__Selected extract__.
+++
Commander of Eastern Theater Command
- In office January 2022 – October 2025
- Preceded by: He Weidong
- Succeeded by: Yang Zhibin

Commander of Central Theater Command
- In office August 2021 – January 2022
- Preceded by: Yi Xiaoguang
- Succeeded by: Wu Yanan

Commander of Eastern Theater Command Ground Force
- In office April 2020 – August 2021
- Preceded by: Xu Qiling
- Succeeded by: Kong Jun

Personal details
- Born: October 1964 (age 61) Haikou, Fuqing, Fuzhou, Fujian
- Party: Chinese Communist Party (expelled in 2025)
- Alma mater: PLA Army Infantry Academy

Military service
- Allegiance: People's Republic of China
- Branch/service: People's Liberation Army Ground Force
- Years of service: 1982–2025
- Rank: General

Chinese name
- Simplified Chinese: 林向阳
- Traditional Chinese: 林向陽

Standard Mandarin
- Hanyu Pinyin: Lín Xiàngyáng

Eastern Min
- Fuzhou BUC: Lìng Hióng-iòng

= Lin Xiangyang =

Chinese military officer

Lin Xiangyang (林向阳; born October 1964) is a former general (shangjiang) of the People's Liberation Army (PLA) who served as the commander of Eastern Theater Command from 2022 to 2025.
+++
__Work instructions__.
#1 Print the part of the Lin Xiangyang profile that opens with the words containing "Eastern Min" and closes with "2022 to 2025.".
#2 In the Lin Xiangyang profile, who preceded him as Commander of Central Theater Command?

__Listed entries__.
+++
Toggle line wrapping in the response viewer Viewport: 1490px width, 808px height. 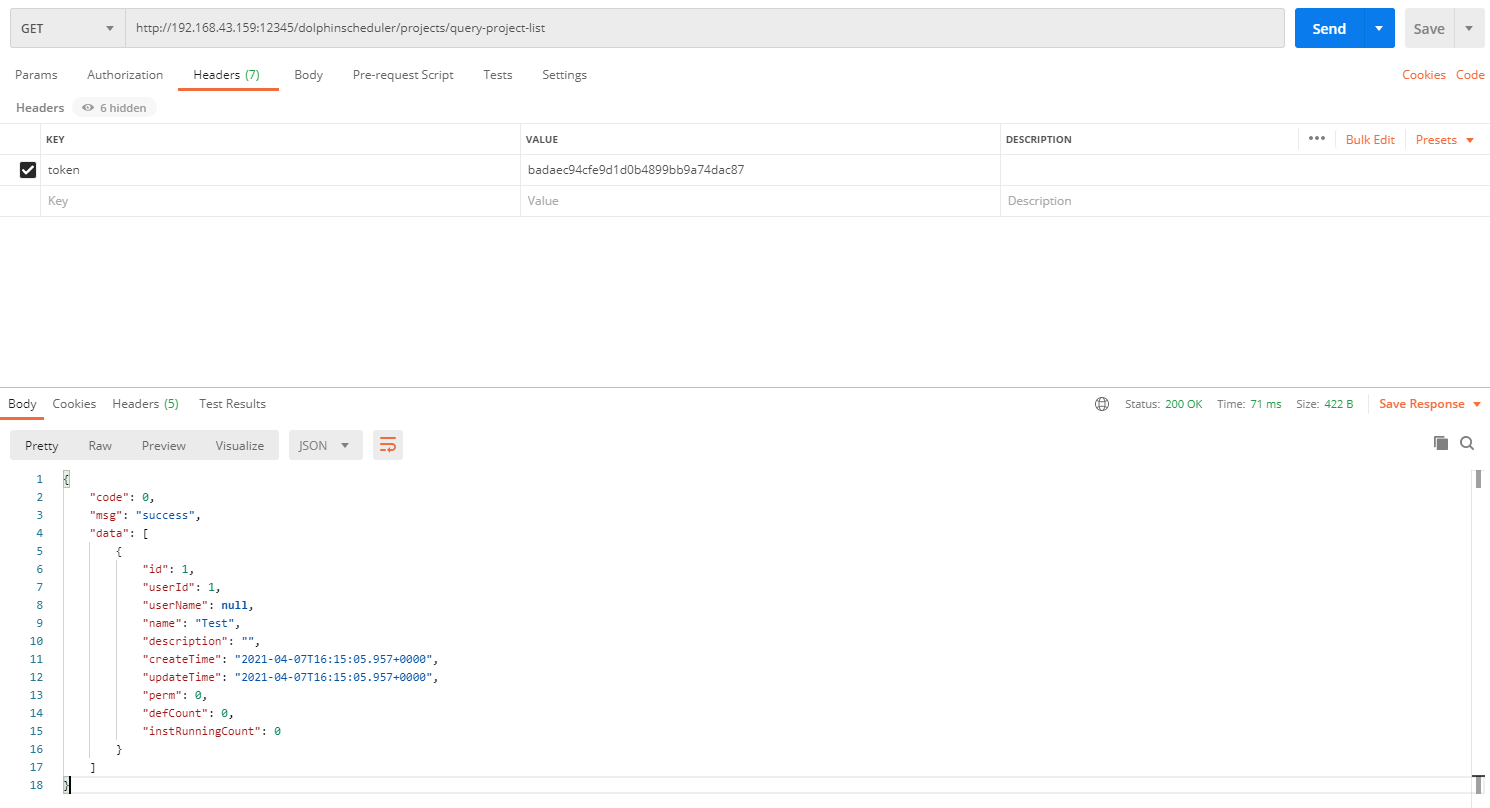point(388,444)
+++
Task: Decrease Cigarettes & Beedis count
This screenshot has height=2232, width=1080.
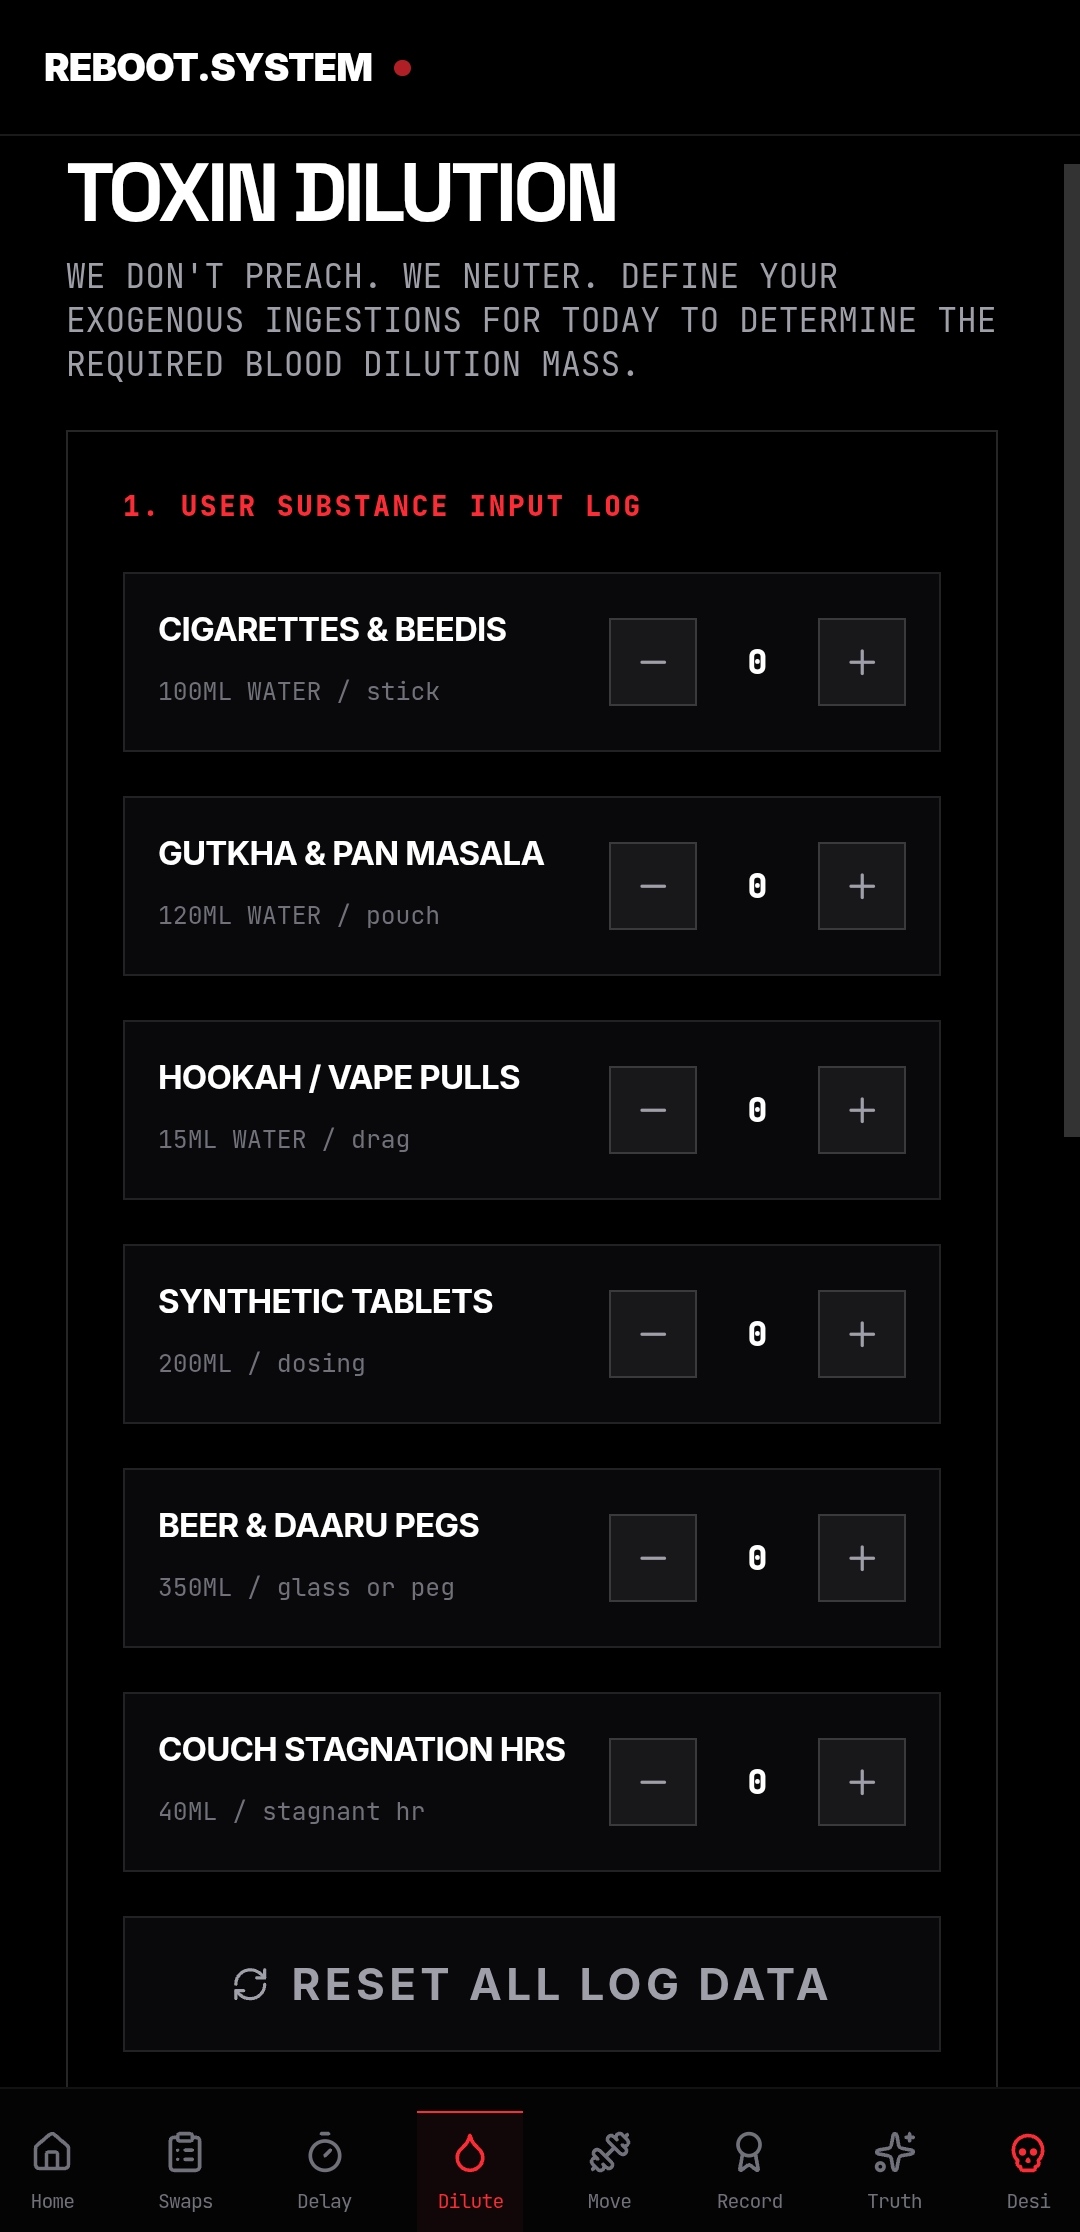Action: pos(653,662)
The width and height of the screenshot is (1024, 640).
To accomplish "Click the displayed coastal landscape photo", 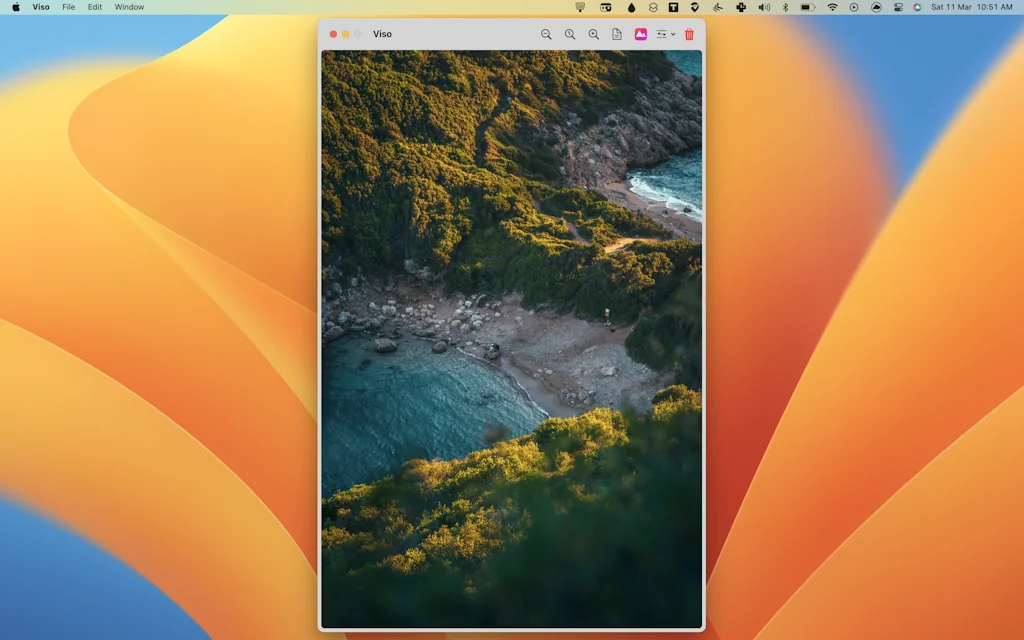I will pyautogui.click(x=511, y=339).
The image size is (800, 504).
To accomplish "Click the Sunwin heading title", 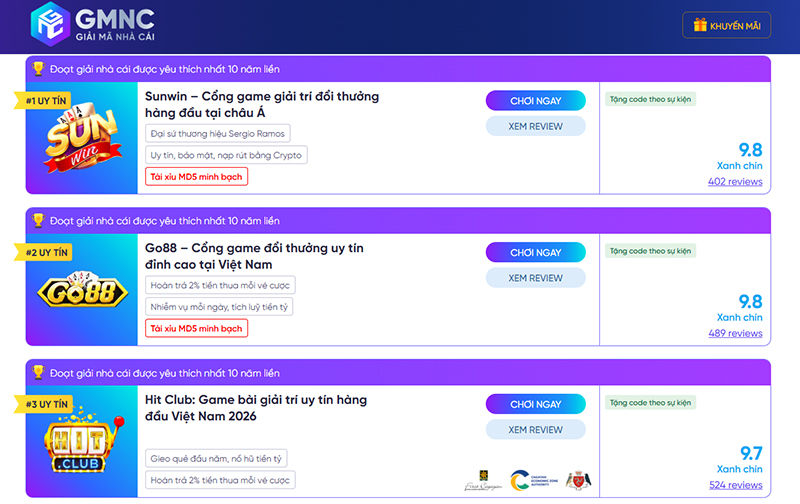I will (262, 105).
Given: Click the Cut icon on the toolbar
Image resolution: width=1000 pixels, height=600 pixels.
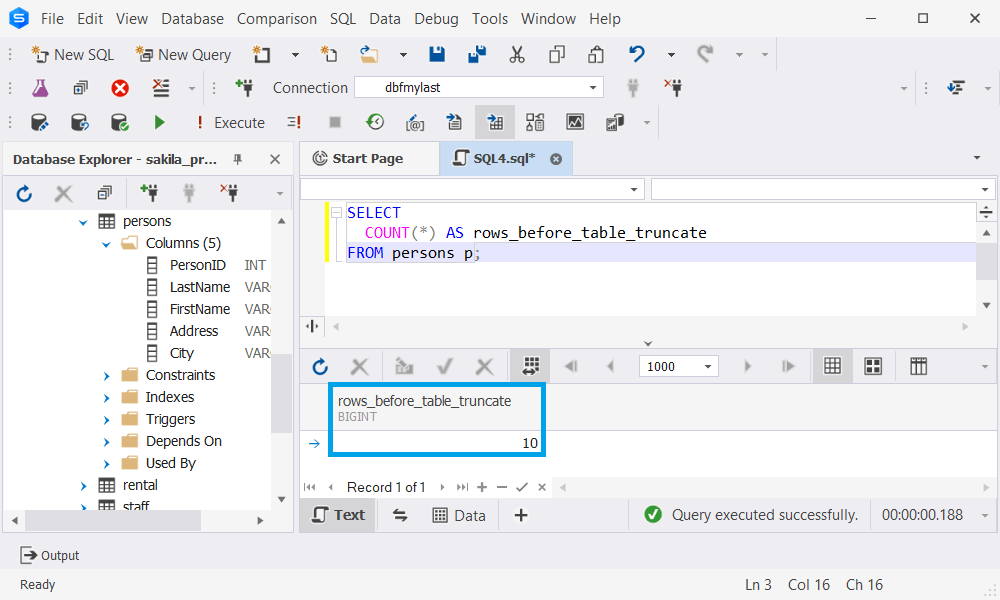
+++
__List of answers__.
#1
Eastern Min
- Fuzhou BUC: Lìng Hióng-iòng

= Lin Xiangyang =

Chinese military officer

Lin Xiangyang (林向阳; born October 1964) is a former general (shangjiang) of the People's Liberation Army (PLA) who served as the commander of Eastern Theater Command from 2022 to 2025.

#2 Yi Xiaoguang